--- begin Text shown ---

The Mansion of E by Robert M Cook :: background information
Amorphous Ball of Light/ABOL: energy being, believed to be sentient and highly intelligent.
Biters: little creatures resembling 3"-high Gobules (q.v., to whom they are distantly related) with horns or antennae. Baby Gobules resemble these but without the antennae.
Boogiemen:
Bugs: the Nomes (below) speak of an intelligent race they call Bugs who were wiped out in a war, and may well be Ettins (below) under another name.
Demons: very strong and physically dense, often malevolent creatures who are refugees from a dimension where they are under constant threat - some are quite humanoid, others more like isopods. The most human-like ones of all, who can pass for human except for their pointed ears, come from Zark, the others from Fratz.
Djinns: like demons but more subtle and less violent, and capable of granting great boons. Come from Zark, and look fairly human above the waist, with the lower body tapering away into a thin stringy extension.
Ecadems: rare in the Basement as the result of some kind of disaster,
Ettins: an ancient, long-dead race with superior technology, who kept other sentients in a kind of zoo in the basement under the Mansion of E, and had two brains. Flashback silhouettes suggest that they were 15-20ft tall, and the one individual we have seen in colour was a pale terracotta shade. They were roughly bipedal and had long upright heads which were very wide at top and nearly as wide at the bottom with a narrow "waist" in between, and with three jointed antennae on the top of the skull, lipless mouths and slits for nostrils. They had tentacles for arms, and thick trunk-like "legs" which each consisted of a bunch of three tentacles grouped together, and they seem to have shimmied along on their "bottoms" with their leg-tentacles spread out rather than standing up on them. All tentacles ended in a bunch of dextrous fingers, and the antennae on the head terminated in little bulbs which were magically active in some way.

--- end Text shown ---

▶ _Exercise requirements_
Reproduce the background notes on The Mansion of E above in full, word for word.

--- begin Given information ---

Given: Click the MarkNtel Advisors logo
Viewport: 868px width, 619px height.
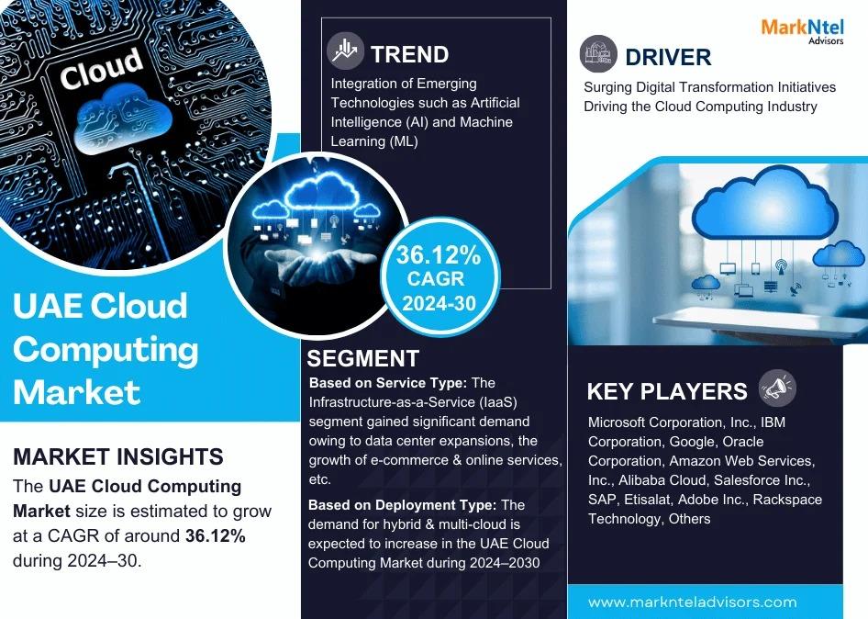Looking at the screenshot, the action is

--- end Given information ---

▶ _Solution to the problem_
The Mansion of E by Robert M Cook :: background information
Amorphous Ball of Light/ABOL: energy being, believed to be sentient and highly intelligent.
Biters: little creatures resembling 3"-high Gobules (q.v., to whom they are distantly related) with horns or antennae. Baby Gobules resemble these but without the antennae.
Boogiemen:
Bugs: the Nomes (below) speak of an intelligent race they call Bugs who were wiped out in a war, and may well be Ettins (below) under another name.
Demons: very strong and physically dense, often malevolent creatures who are refugees from a dimension where they are under constant threat - some are quite humanoid, others more like isopods. The most human-like ones of all, who can pass for human except for their pointed ears, come from Zark, the others from Fratz.
Djinns: like demons but more subtle and less violent, and capable of granting great boons. Come from Zark, and look fairly human above the waist, with the lower body tapering away into a thin stringy extension.
Ecadems: rare in the Basement as the result of some kind of disaster,
Ettins: an ancient, long-dead race with superior technology, who kept other sentients in a kind of zoo in the basement under the Mansion of E, and had two brains. Flashback silhouettes suggest that they were 15-20ft tall, and the one individual we have seen in colour was a pale terracotta shade. They were roughly bipedal and had long upright heads which were very wide at top and nearly as wide at the bottom with a narrow "waist" in between, and with three jointed antennae on the top of the skull, lipless mouths and slits for nostrils. They had tentacles for arms, and thick trunk-like "legs" which each consisted of a bunch of three tentacles grouped together, and they seem to have shimmied along on their "bottoms" with their leg-tentacles spread out rather than standing up on them. All tentacles ended in a bunch of dextrous fingers, and the antennae on the head terminated in little bulbs which were magically active in some way.